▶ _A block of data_
[START]

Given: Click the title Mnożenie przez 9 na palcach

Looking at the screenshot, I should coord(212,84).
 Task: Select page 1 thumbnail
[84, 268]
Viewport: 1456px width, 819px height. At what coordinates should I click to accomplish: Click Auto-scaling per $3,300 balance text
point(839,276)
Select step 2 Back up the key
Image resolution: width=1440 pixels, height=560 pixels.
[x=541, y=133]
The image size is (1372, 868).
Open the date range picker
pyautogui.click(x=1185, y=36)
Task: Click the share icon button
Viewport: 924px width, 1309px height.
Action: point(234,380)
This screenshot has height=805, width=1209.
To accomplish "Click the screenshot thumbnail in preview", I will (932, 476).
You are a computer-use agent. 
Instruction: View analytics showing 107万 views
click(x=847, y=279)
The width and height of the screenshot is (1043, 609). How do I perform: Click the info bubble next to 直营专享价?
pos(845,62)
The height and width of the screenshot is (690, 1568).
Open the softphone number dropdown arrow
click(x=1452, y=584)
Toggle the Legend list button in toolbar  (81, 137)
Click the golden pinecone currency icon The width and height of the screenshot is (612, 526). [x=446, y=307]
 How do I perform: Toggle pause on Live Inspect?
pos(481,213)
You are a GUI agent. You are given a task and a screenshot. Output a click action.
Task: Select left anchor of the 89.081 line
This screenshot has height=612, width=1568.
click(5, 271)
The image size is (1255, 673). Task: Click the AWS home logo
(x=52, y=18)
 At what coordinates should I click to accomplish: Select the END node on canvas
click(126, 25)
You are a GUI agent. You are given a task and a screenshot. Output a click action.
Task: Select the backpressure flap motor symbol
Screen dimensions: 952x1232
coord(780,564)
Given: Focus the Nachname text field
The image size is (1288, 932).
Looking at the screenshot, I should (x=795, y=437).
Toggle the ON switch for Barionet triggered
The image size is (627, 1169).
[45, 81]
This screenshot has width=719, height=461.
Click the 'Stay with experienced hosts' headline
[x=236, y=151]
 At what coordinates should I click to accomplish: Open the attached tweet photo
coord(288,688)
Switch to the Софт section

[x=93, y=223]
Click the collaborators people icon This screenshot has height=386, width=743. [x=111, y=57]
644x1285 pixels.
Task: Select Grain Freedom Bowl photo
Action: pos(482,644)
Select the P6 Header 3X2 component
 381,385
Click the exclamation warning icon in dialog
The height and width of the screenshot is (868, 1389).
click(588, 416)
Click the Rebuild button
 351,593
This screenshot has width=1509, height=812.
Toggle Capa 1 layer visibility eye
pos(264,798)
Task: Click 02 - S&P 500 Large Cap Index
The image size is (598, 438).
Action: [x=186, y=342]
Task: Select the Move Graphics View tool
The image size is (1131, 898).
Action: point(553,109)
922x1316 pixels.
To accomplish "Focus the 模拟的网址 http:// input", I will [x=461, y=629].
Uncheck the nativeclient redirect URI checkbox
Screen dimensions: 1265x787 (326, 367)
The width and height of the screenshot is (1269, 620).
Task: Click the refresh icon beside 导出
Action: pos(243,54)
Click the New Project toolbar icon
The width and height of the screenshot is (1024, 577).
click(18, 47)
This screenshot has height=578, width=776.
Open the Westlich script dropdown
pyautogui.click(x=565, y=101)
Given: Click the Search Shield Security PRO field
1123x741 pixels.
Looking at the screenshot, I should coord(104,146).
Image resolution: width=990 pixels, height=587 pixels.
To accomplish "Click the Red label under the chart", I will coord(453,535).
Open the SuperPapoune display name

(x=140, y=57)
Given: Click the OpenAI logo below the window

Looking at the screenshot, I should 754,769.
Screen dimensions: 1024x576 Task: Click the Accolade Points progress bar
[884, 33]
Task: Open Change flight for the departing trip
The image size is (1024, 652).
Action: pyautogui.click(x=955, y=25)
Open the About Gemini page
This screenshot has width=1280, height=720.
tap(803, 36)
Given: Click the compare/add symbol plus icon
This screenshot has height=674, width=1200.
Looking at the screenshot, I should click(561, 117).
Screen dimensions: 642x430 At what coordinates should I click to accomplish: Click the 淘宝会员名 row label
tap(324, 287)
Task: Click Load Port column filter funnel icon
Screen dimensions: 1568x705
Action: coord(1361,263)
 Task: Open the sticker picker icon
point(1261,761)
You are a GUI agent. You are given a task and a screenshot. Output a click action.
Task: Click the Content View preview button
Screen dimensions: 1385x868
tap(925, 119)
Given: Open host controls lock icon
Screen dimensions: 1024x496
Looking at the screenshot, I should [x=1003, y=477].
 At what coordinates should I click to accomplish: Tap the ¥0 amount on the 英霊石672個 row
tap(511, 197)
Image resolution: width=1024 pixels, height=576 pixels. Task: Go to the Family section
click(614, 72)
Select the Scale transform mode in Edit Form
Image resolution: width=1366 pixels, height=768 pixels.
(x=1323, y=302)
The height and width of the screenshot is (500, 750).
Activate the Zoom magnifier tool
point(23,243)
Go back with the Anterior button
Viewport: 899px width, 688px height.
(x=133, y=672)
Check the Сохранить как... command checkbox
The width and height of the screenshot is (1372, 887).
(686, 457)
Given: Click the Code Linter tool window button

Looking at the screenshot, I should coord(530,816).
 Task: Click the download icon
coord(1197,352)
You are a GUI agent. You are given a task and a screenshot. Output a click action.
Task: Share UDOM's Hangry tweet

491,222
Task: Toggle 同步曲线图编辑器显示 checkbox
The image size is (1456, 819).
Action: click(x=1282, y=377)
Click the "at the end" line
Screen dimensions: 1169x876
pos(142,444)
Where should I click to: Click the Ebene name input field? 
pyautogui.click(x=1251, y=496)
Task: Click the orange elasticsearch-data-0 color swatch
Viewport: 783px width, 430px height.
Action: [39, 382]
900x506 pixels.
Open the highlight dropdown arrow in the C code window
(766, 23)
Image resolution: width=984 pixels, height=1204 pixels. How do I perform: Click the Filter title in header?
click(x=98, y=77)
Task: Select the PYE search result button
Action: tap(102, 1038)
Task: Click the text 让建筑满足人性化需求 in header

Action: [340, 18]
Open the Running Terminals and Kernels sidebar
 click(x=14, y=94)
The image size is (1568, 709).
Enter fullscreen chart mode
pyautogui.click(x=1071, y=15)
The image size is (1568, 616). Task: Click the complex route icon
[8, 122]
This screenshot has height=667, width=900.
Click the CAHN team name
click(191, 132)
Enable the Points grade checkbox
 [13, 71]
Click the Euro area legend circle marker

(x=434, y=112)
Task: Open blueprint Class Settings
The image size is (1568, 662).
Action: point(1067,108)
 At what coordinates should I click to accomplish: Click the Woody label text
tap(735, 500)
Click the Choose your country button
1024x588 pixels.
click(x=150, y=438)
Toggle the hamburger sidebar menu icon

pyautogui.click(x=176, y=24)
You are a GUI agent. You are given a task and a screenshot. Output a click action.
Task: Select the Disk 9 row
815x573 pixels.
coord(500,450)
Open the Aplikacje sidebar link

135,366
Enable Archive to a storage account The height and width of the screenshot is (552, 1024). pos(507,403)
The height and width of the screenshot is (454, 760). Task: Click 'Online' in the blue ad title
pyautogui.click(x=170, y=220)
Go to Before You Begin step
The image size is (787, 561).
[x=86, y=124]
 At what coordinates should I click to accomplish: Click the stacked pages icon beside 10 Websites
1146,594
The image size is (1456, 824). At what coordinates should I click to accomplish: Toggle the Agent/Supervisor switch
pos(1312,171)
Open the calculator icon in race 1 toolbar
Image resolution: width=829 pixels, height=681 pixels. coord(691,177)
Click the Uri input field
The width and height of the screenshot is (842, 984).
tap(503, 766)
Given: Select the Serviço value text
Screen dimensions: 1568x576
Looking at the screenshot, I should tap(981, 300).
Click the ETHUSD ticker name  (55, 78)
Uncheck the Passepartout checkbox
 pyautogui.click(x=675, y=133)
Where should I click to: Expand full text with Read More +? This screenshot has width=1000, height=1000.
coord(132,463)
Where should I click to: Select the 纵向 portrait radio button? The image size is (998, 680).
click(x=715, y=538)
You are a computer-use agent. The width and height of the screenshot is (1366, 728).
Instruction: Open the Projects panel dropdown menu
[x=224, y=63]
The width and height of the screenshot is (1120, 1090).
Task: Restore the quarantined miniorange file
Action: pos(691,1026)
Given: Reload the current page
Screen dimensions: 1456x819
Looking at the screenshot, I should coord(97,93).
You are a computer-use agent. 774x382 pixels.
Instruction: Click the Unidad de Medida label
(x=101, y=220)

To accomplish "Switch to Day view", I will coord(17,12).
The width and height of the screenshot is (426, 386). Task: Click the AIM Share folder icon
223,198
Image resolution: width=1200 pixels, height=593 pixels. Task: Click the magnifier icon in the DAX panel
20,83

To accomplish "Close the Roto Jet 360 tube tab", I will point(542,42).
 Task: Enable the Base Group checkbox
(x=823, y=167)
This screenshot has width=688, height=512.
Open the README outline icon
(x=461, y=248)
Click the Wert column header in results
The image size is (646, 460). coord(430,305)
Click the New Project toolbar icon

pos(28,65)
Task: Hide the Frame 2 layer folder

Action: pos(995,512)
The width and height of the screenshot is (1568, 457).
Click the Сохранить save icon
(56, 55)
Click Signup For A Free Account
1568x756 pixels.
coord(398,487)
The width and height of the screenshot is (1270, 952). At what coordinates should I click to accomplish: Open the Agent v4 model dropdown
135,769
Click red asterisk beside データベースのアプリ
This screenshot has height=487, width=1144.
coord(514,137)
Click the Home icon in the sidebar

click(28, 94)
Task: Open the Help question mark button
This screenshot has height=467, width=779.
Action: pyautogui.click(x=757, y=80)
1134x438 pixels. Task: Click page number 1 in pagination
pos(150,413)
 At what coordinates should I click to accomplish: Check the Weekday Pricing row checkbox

[END]

Repeat the part of the records that opens with the line containing "Image resolution: width=990" and closes with the line containing "tap(925, 119)", reproducing those lines exactly.

▶ _Solution below_
Image resolution: width=990 pixels, height=587 pixels.
To accomplish "Click the Red label under the chart", I will coord(453,535).
Open the SuperPapoune display name

(x=140, y=57)
Given: Click the OpenAI logo below the window

Looking at the screenshot, I should 754,769.
Screen dimensions: 1024x576 Task: Click the Accolade Points progress bar
[884, 33]
Task: Open Change flight for the departing trip
The image size is (1024, 652).
Action: pyautogui.click(x=955, y=25)
Open the About Gemini page
This screenshot has width=1280, height=720.
tap(803, 36)
Given: Click the compare/add symbol plus icon
This screenshot has height=674, width=1200.
Looking at the screenshot, I should click(561, 117).
Screen dimensions: 642x430 At what coordinates should I click to accomplish: Click the 淘宝会员名 row label
tap(324, 287)
Task: Click Load Port column filter funnel icon
Screen dimensions: 1568x705
Action: coord(1361,263)
 Task: Open the sticker picker icon
point(1261,761)
You are a GUI agent. You are given a task and a screenshot. Output a click action.
Task: Click the Content View preview button
Screen dimensions: 1385x868
tap(925, 119)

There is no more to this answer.